Information given:
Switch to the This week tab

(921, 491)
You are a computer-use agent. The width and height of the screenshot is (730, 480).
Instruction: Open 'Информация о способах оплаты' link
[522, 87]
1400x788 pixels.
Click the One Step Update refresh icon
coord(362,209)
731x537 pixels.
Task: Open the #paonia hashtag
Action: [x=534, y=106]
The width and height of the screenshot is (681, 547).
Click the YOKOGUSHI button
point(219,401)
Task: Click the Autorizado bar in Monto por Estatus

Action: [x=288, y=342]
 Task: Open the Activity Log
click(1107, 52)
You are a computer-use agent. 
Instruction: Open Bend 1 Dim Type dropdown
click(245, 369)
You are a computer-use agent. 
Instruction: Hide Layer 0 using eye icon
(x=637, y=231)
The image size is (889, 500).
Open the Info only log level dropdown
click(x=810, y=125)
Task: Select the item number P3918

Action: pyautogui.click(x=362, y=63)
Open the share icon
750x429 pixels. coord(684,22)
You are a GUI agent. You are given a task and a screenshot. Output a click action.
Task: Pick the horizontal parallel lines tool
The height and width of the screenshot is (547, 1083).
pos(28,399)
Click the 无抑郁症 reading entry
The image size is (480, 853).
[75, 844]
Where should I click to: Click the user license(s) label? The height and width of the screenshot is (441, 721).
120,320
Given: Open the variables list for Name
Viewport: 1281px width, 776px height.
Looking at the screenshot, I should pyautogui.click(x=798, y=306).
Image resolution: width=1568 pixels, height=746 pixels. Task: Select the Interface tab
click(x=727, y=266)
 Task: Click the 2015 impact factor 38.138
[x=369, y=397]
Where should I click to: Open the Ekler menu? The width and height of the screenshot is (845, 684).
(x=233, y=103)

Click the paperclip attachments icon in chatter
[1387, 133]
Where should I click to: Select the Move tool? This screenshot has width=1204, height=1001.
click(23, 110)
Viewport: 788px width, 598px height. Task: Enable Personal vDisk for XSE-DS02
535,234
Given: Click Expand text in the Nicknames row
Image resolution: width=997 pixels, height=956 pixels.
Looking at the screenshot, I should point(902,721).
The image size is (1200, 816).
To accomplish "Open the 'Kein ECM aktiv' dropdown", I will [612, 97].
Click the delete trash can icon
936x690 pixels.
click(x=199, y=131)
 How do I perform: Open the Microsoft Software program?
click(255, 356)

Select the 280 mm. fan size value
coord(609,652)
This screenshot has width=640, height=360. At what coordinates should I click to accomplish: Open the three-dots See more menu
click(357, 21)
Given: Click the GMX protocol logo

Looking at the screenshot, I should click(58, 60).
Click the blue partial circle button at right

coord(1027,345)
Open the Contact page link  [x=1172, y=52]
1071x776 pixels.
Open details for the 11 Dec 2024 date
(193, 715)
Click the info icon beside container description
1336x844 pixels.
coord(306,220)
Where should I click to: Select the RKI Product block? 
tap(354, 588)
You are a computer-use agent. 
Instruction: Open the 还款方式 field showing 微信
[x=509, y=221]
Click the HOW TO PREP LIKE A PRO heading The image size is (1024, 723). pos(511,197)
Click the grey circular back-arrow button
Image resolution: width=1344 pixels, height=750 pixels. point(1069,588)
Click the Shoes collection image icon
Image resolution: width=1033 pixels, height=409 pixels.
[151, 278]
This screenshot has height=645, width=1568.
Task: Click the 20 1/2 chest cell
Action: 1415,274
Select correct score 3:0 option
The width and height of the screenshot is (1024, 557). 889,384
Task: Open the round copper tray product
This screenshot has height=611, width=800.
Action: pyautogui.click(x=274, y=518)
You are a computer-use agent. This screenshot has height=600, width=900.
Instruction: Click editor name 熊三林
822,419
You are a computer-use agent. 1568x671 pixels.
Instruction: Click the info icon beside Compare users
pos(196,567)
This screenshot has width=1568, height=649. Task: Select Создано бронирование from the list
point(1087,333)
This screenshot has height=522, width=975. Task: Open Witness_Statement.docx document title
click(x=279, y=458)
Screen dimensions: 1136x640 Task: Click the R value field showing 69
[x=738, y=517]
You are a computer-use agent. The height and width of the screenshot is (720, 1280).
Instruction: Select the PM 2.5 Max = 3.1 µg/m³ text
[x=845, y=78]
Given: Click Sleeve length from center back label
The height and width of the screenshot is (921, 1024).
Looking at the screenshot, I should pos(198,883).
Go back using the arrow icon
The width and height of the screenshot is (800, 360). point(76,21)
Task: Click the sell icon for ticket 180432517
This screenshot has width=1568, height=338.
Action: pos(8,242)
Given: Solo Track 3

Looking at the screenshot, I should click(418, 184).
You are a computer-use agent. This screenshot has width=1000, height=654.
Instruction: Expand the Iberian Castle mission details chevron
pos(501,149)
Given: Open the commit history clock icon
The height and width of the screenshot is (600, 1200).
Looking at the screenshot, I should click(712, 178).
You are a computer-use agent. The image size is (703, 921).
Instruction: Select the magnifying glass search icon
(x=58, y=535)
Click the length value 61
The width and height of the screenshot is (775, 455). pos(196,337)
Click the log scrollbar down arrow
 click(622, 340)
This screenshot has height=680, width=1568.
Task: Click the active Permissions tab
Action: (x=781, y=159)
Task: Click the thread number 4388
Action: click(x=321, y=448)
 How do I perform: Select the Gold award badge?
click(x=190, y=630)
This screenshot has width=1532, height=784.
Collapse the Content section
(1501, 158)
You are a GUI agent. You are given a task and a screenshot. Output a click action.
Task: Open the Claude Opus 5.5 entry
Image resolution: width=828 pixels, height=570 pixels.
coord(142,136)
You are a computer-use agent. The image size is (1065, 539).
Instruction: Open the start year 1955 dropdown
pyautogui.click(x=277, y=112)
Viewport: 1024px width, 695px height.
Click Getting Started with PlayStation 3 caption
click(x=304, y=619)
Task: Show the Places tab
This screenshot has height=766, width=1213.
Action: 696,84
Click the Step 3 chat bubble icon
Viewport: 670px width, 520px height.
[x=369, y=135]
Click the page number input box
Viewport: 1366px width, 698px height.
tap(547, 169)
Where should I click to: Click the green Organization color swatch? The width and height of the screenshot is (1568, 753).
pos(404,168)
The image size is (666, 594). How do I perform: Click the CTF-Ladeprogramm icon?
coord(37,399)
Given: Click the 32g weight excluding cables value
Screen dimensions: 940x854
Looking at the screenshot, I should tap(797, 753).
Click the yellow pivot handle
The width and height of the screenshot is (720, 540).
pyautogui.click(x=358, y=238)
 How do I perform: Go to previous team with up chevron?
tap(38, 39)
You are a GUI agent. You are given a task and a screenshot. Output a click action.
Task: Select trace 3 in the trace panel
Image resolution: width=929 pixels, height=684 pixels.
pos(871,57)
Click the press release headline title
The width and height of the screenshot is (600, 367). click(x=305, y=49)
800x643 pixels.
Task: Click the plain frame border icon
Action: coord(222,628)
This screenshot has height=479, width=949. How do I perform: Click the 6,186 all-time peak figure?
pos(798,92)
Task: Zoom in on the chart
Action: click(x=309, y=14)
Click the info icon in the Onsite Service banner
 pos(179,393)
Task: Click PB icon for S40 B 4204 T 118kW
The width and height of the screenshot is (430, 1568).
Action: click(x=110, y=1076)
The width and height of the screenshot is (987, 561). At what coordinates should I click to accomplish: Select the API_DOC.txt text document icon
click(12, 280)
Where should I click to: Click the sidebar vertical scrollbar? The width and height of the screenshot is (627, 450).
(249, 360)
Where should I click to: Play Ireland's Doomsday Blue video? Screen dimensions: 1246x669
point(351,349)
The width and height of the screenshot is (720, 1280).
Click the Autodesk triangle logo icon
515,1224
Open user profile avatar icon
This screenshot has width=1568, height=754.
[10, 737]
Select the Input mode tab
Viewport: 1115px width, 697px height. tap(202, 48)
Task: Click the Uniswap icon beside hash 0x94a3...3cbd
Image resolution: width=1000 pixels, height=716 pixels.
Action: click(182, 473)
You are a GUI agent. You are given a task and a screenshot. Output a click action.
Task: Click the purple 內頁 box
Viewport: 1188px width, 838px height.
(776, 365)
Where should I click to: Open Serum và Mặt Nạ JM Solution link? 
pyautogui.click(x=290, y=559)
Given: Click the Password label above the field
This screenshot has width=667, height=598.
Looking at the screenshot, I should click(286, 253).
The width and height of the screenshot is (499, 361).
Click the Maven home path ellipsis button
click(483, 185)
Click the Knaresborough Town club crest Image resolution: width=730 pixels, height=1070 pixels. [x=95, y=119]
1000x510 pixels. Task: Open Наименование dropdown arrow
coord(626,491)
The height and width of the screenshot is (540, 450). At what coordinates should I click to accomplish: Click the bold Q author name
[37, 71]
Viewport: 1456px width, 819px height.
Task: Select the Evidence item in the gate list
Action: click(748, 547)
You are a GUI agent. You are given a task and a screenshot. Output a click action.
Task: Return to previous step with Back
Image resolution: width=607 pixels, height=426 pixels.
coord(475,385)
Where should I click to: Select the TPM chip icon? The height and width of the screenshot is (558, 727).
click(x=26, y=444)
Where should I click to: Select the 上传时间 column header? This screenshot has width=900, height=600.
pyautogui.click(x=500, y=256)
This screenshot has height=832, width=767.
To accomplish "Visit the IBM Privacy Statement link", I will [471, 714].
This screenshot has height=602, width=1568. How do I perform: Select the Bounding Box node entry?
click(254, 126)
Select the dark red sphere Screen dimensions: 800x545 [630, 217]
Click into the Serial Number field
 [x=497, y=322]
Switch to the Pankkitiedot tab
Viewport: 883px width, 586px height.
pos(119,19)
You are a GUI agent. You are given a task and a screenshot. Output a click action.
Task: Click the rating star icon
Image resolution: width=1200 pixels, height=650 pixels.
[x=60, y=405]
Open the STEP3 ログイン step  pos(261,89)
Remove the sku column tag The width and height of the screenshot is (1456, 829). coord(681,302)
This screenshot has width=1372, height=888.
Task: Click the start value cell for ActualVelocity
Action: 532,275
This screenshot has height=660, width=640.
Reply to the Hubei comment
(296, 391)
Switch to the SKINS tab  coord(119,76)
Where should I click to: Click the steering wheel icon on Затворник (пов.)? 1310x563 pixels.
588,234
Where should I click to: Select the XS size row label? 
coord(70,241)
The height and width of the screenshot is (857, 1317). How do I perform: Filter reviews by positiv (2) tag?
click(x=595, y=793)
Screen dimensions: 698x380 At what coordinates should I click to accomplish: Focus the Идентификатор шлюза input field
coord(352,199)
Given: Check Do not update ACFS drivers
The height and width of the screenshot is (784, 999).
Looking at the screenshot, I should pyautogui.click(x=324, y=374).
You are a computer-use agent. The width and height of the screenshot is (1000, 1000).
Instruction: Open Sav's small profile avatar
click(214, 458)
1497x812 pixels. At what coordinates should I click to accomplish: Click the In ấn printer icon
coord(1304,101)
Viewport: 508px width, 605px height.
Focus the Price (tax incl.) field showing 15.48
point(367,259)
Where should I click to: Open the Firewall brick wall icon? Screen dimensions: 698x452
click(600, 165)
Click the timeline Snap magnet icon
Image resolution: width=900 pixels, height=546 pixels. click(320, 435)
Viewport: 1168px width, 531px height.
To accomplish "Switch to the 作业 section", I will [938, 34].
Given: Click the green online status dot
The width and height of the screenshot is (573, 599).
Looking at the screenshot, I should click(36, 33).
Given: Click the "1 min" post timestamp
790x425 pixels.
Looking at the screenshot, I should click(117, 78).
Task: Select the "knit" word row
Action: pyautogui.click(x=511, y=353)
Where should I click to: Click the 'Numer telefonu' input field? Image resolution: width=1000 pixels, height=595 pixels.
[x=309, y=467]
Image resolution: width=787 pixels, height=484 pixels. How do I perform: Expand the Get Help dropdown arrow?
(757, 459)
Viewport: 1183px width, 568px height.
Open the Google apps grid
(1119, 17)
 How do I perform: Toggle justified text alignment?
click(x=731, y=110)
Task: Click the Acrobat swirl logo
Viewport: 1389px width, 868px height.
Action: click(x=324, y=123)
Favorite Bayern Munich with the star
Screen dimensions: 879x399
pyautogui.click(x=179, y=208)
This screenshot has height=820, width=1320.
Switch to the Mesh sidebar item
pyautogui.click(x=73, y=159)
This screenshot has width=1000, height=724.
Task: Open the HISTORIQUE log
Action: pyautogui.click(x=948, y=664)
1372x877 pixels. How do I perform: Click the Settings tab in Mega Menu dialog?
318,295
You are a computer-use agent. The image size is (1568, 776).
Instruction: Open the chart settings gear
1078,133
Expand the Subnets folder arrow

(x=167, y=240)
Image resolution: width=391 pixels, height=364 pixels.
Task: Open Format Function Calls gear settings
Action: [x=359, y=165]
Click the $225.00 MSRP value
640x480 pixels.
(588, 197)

Problem description: Would you please copy exactly the part of the entries above that begins at the line containing "Instruction: Open Sav's small profile avatar" and ends at the line containing "Task: Click the Acrobat swirl logo", both lines included?

Task result:
Instruction: Open Sav's small profile avatar
click(214, 458)
1497x812 pixels. At what coordinates should I click to accomplish: Click the In ấn printer icon
coord(1304,101)
Viewport: 508px width, 605px height.
Focus the Price (tax incl.) field showing 15.48
point(367,259)
Where should I click to: Open the Firewall brick wall icon? Screen dimensions: 698x452
click(600, 165)
Click the timeline Snap magnet icon
Image resolution: width=900 pixels, height=546 pixels. click(320, 435)
Viewport: 1168px width, 531px height.
To accomplish "Switch to the 作业 section", I will [938, 34].
Given: Click the green online status dot
The width and height of the screenshot is (573, 599).
Looking at the screenshot, I should click(36, 33).
Given: Click the "1 min" post timestamp
790x425 pixels.
Looking at the screenshot, I should click(117, 78).
Task: Select the "knit" word row
Action: pyautogui.click(x=511, y=353)
Where should I click to: Click the 'Numer telefonu' input field? Image resolution: width=1000 pixels, height=595 pixels.
[x=309, y=467]
Image resolution: width=787 pixels, height=484 pixels. How do I perform: Expand the Get Help dropdown arrow?
(757, 459)
Viewport: 1183px width, 568px height.
Open the Google apps grid
(1119, 17)
 How do I perform: Toggle justified text alignment?
click(x=731, y=110)
Task: Click the Acrobat swirl logo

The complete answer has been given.